Empowering PVE through advanced data analytical for identification and monitoring of safety signals for drugs and medical devices
Identifying drug safety signals and monitoring drugs can be challenging due to the sheer complexity of the problem. Spotline SIMS (Signal Identification and Monitoring System) can transform your PVE drug safety and associated risk management strategy. SIMS allows organizations to proactively identify and monitor the safety of their products.
- Rudimentary tools to identify and study safety signals
- Older/slower analytical technology that gives limited information
- Passive surveillance associated with enhanced risks due to missed or delayed signal identification
- Reactive vs proactive monitoring of the safety signals
- Lack of continuous monitoring resulting in delays in reporting of adverse events to Health Authorities and potentially missed opportunities to warn patients and providers
Spotline SIMS (Signal Identification and Monitoring Platform)
- Continuous monitoring of large datasets for safety signals using Advanced Analytics technology
- Transforming raw EMR/Claim information to Common Data Model (CDM) to enable statistical analyses for ongoing drug safety monitoring and risk identification
- Intuitive User Interface (UI) assists and amplifies PVE users’ abilities to define queries and scan parameters
- Statistical modeling using TreeScan, Temporal Pattern, Bayesian Shrinkage and Meta-Analysis for signal identification and monitoring
SIMS solution is based on the latest analytics tools that are designed for processing and reporting on large datasets. Following are the components that comprise this solution:
SIMS is designed to handle large datasets using Hadoop and SPARK infrastructure for managing millions of rows of raw data from EMR and Claims data. System can run on Azure cloud with HDInsight, in AWS with EMR, or in provide cloud.
Common Data Model
One of the key building blocks in signal identification and monitoring systems is to transform raw data into a Common Data Model (CDM) per FDA recommended guidelines. SIMS leverages SPARK in memory processing to apply hundreds of data rules in order to transform the data into CDM such that statistical modeling can be applied for analysis.

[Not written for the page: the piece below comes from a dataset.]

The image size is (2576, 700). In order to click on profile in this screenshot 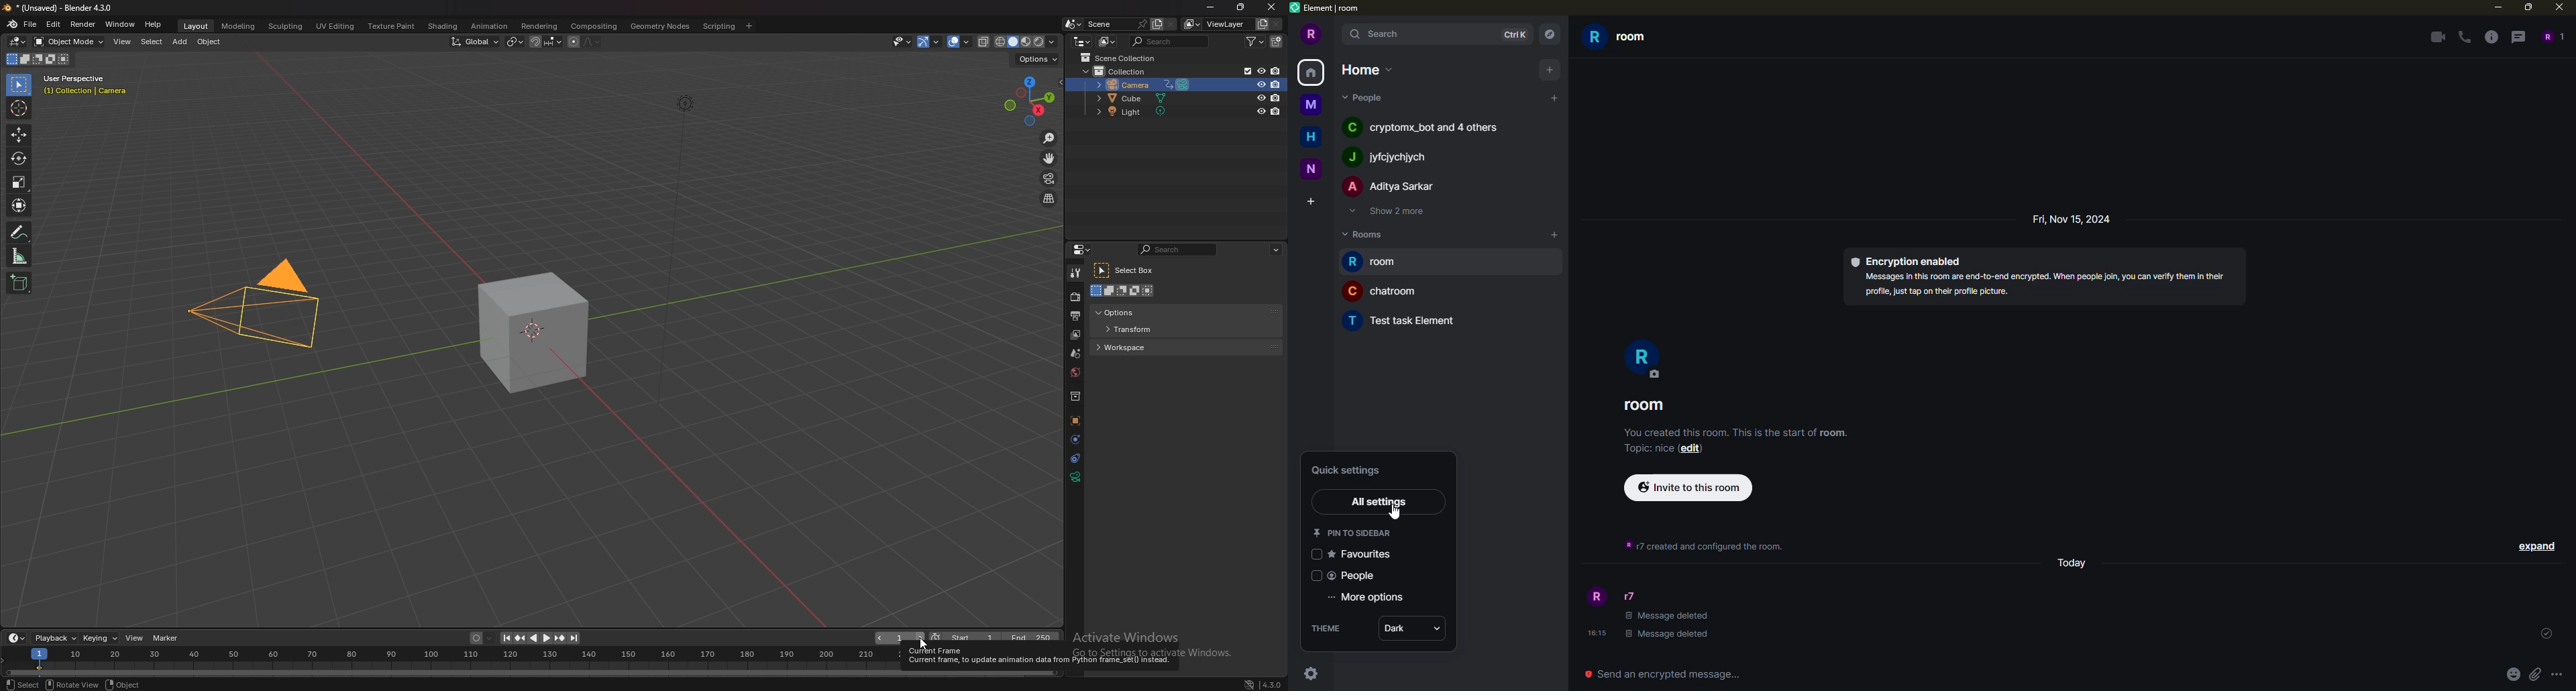, I will do `click(1595, 598)`.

SIMS has a built in dashboard for monitoring in-process queries, monthly/weekly queries submitted by the users. Users can access previous queries that were submitted and analyze the results.
In addition to the dashboard, users have the ability to define a new analytical query to run the scan.
SIMS has a built-in analytical engine that takes user queries and performs statistical modeling. The output report can graphically interface to allow for visual analyses of the results by risk management teams.